[Stored data]

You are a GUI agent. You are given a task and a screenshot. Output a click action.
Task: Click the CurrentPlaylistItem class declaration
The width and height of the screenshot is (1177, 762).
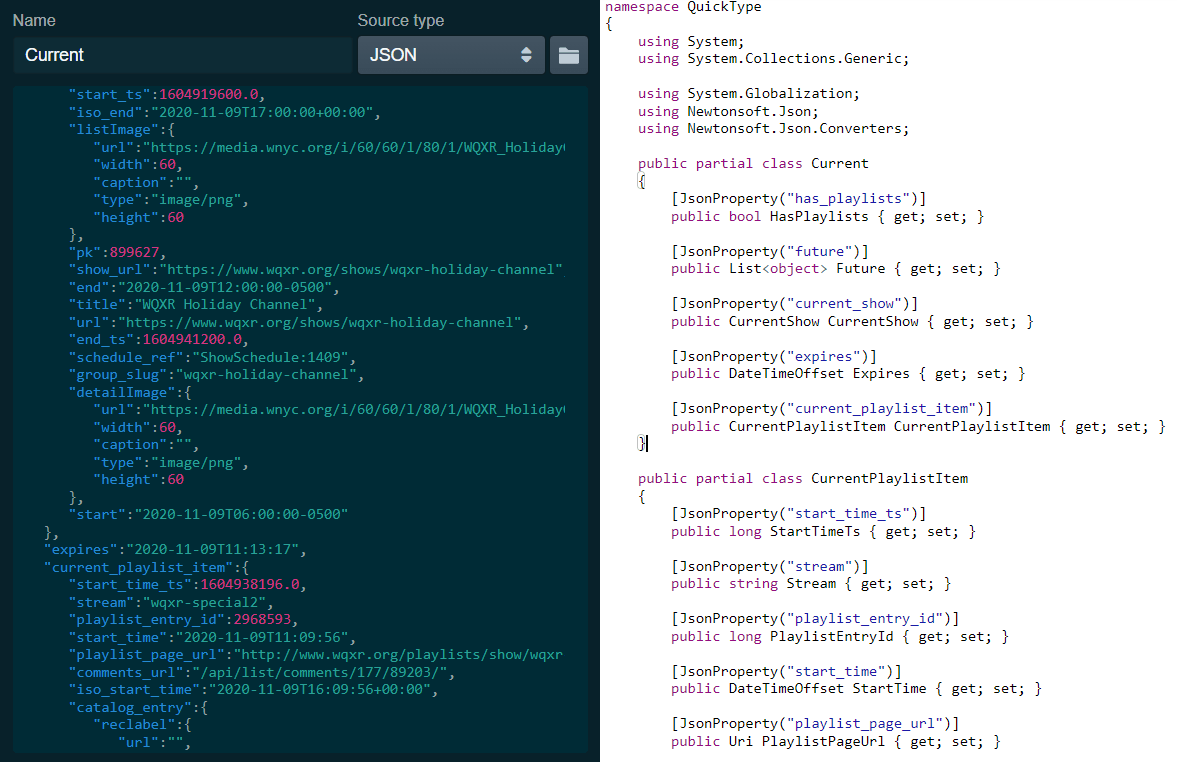(x=888, y=479)
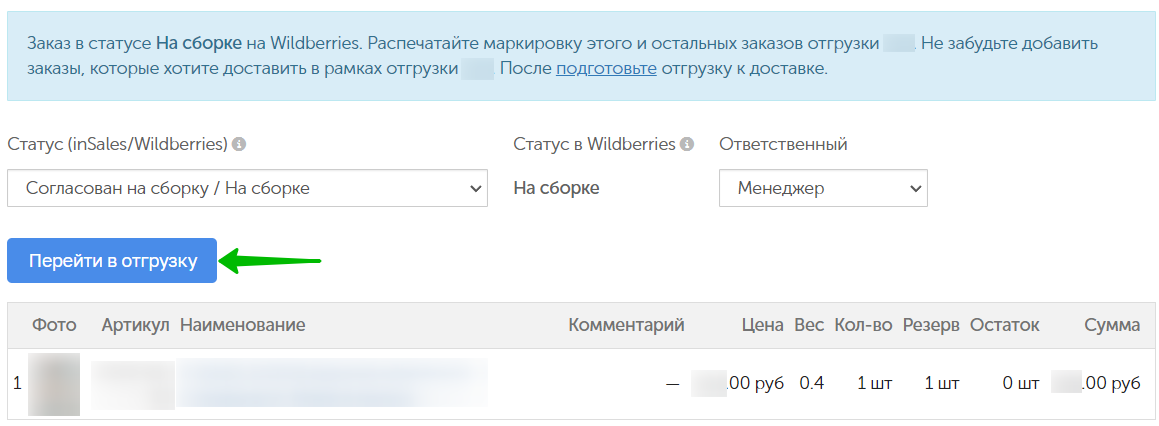The width and height of the screenshot is (1159, 426).
Task: Click the blurred article number cell
Action: point(132,384)
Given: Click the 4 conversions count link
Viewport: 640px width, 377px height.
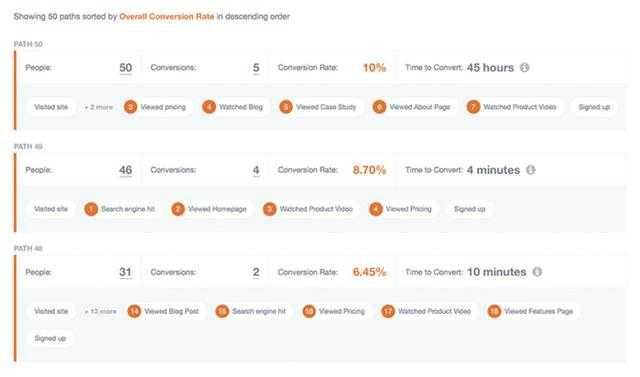Looking at the screenshot, I should tap(256, 170).
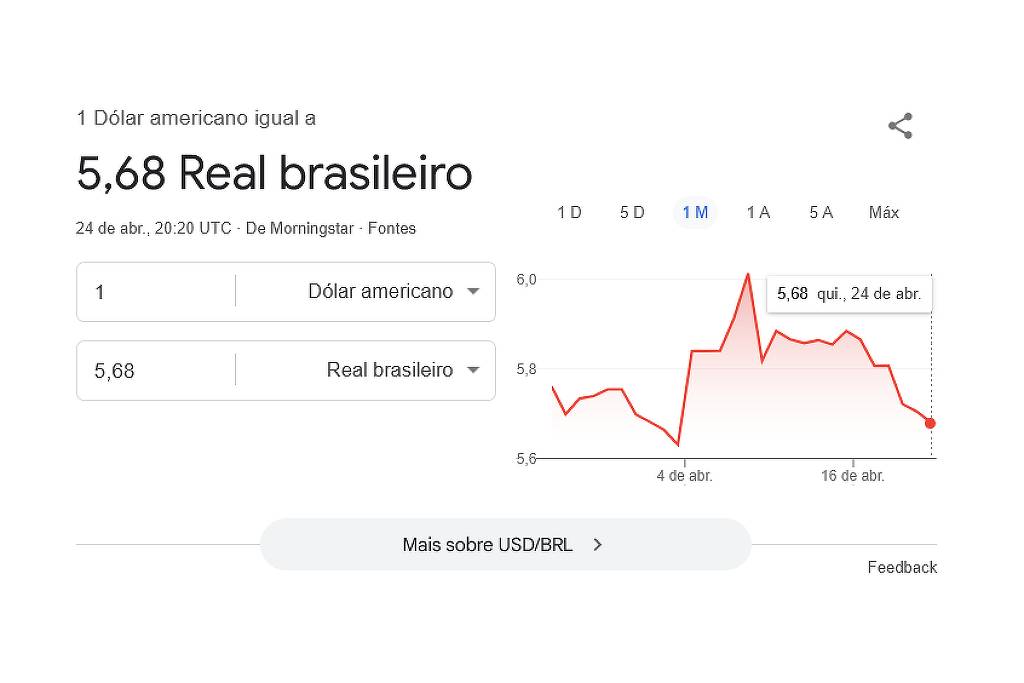Click the arrow in Mais sobre USD/BRL
1024x683 pixels.
tap(597, 545)
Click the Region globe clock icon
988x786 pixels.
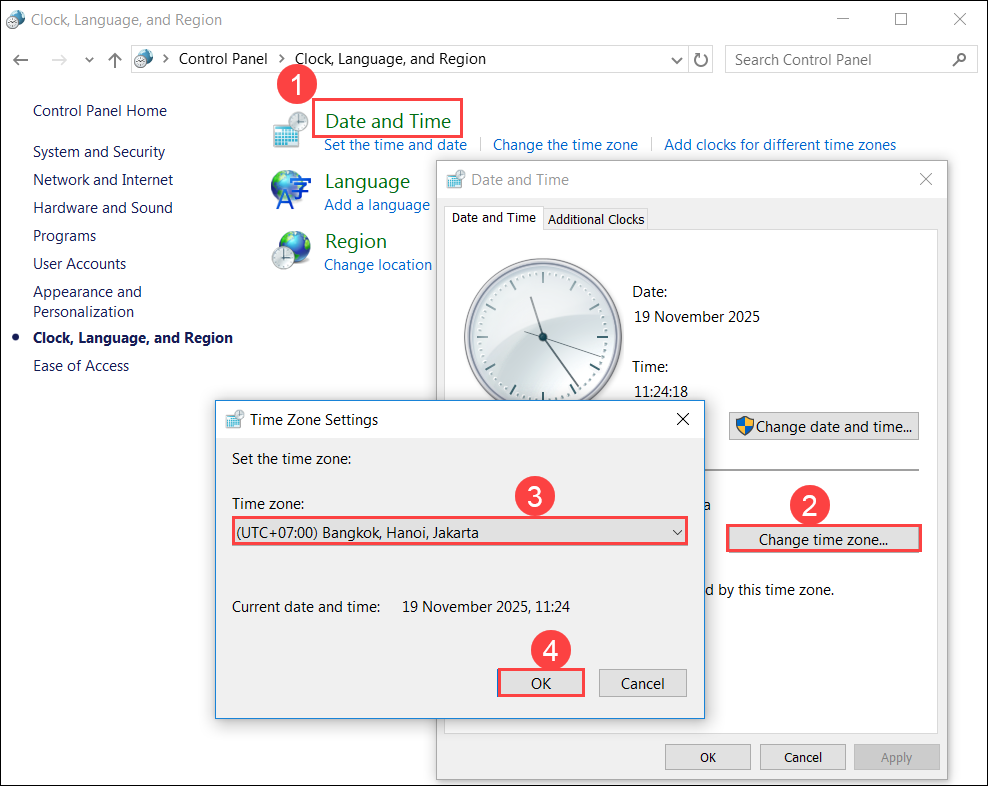(x=290, y=250)
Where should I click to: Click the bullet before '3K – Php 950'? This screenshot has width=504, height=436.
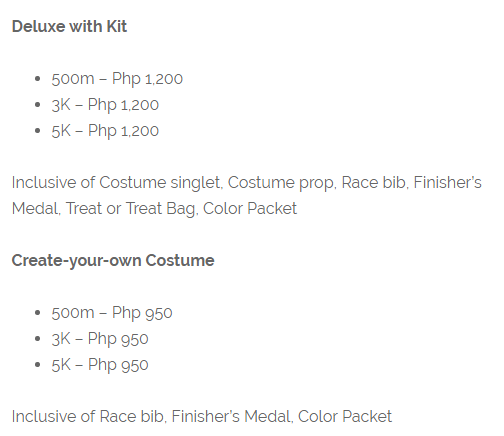(x=37, y=339)
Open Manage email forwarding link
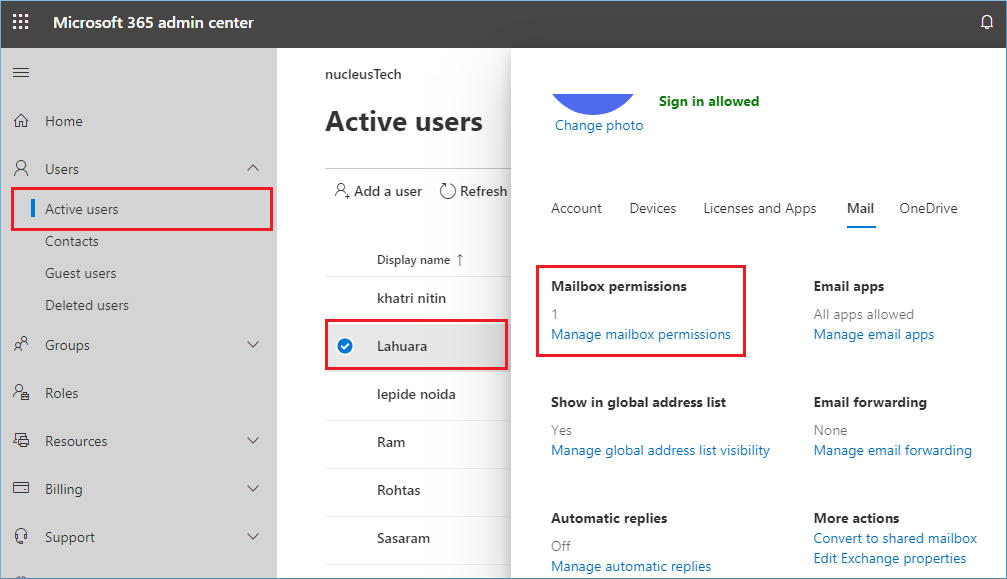Screen dimensions: 1007x579 coord(892,450)
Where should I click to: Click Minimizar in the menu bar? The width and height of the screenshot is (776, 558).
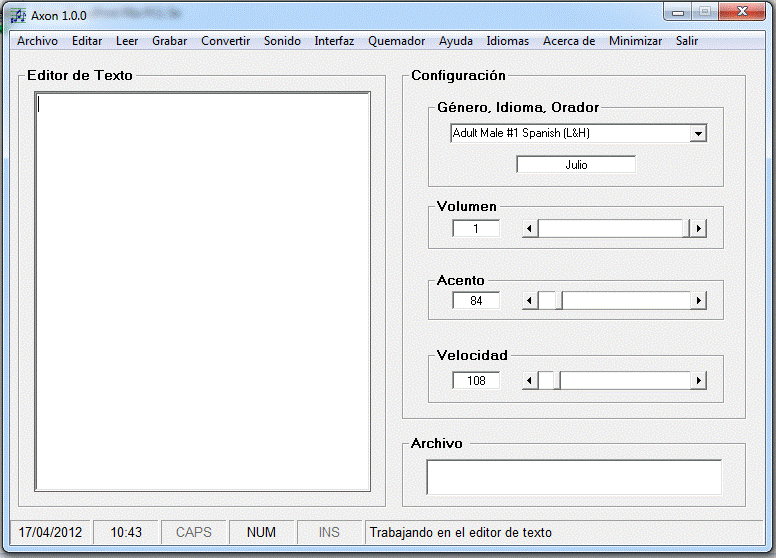coord(635,41)
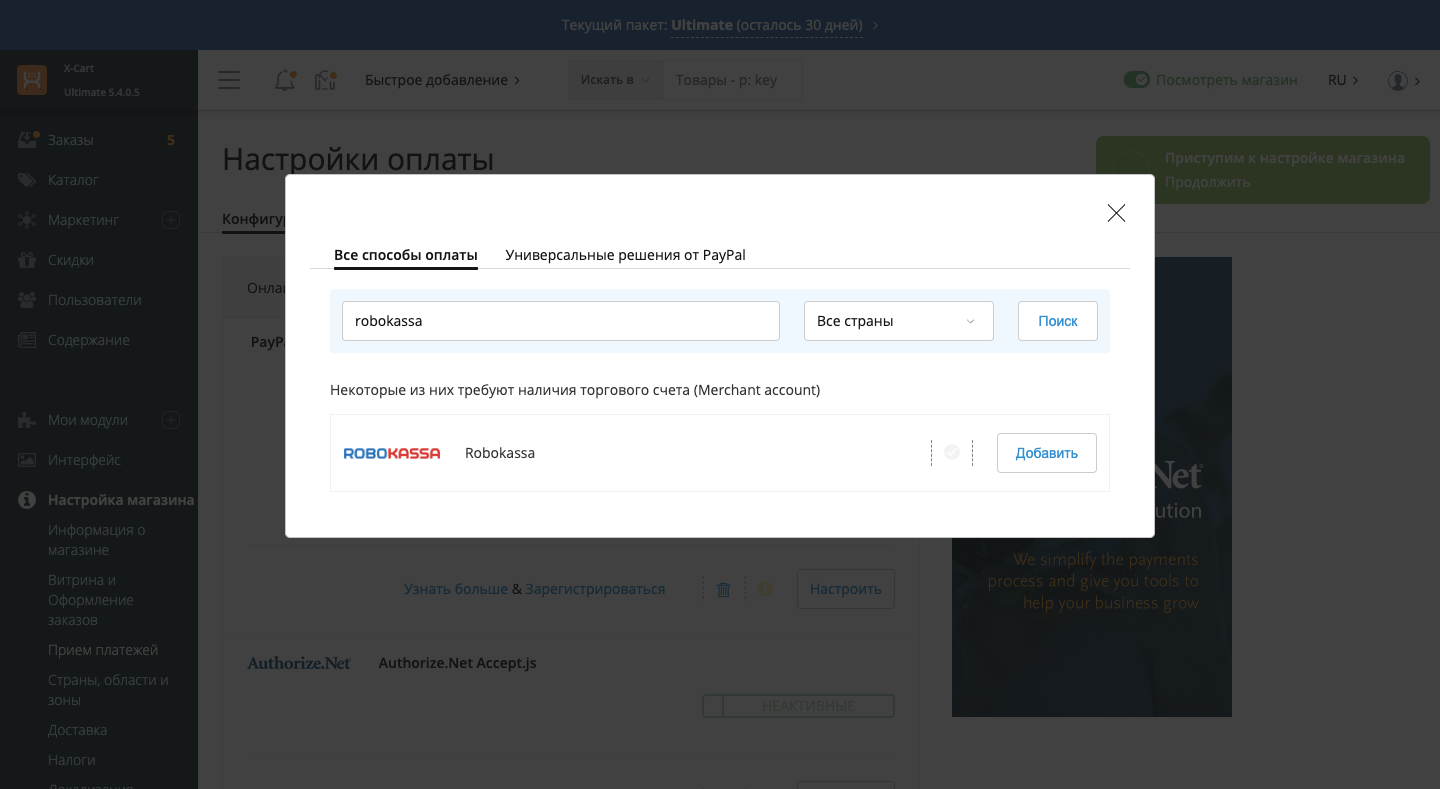Click the trash icon beside Настроить

(x=724, y=590)
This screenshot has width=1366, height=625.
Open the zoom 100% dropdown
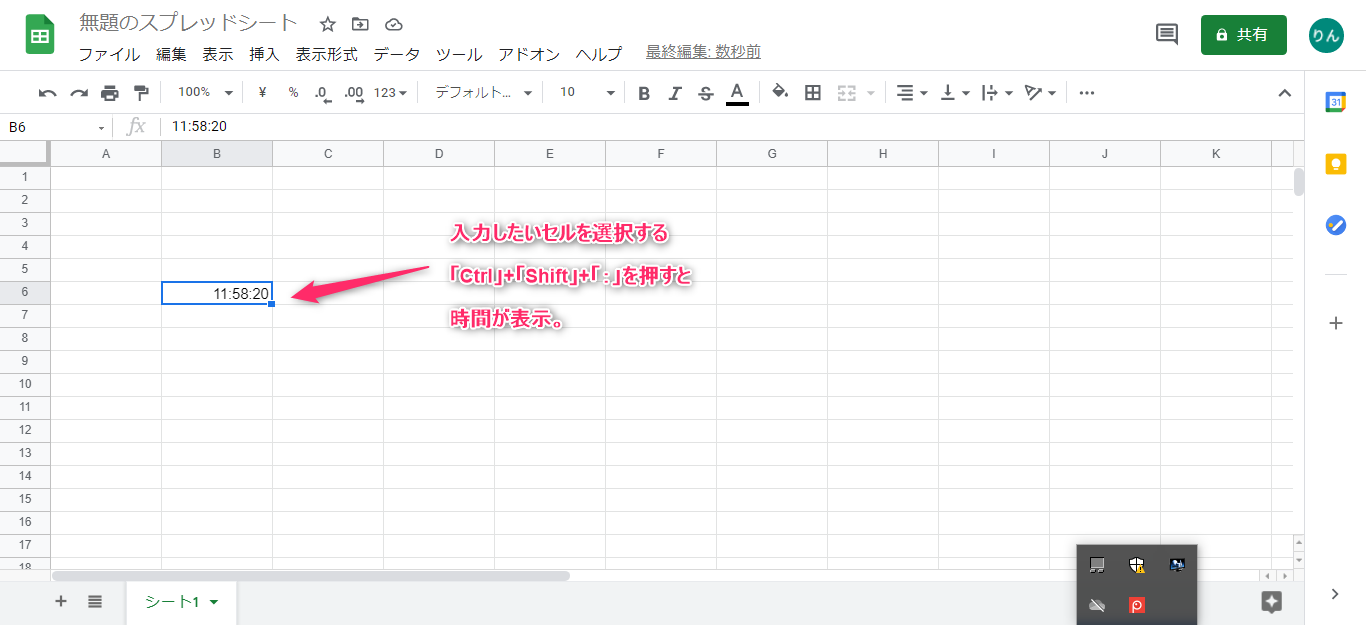[204, 92]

» Problem to solve:
A verbatim copy of the records is needed, with all images omitted.

» Task response:
You are a GUI agent. You are given a task and a screenshot. Output a click action.
Task: Click the CurrentPlaylistItem class declaration
The width and height of the screenshot is (1177, 762).
(x=888, y=479)
The width and height of the screenshot is (1159, 426).
Task: Click the blurred article number cell
Action: point(132,384)
Given: Click the 4 conversions count link
Viewport: 640px width, 377px height.
Looking at the screenshot, I should tap(256, 170).
Click the arrow in Mais sobre USD/BRL
1024x683 pixels.
tap(597, 545)
Click the Region globe clock icon
988x786 pixels.
(x=290, y=250)
Where should I click to: Click the bullet before '3K – Php 950'? This screenshot has width=504, height=436.
(x=37, y=339)
Open Manage email forwarding link
Screen dimensions: 1007x579 coord(892,450)
Where should I click to: Click Minimizar in the menu bar? The width and height of the screenshot is (776, 558).
coord(635,41)
Click the trash icon beside Настроить

(x=724, y=590)
This screenshot has width=1366, height=625.
Open the zoom 100% dropdown
[204, 92]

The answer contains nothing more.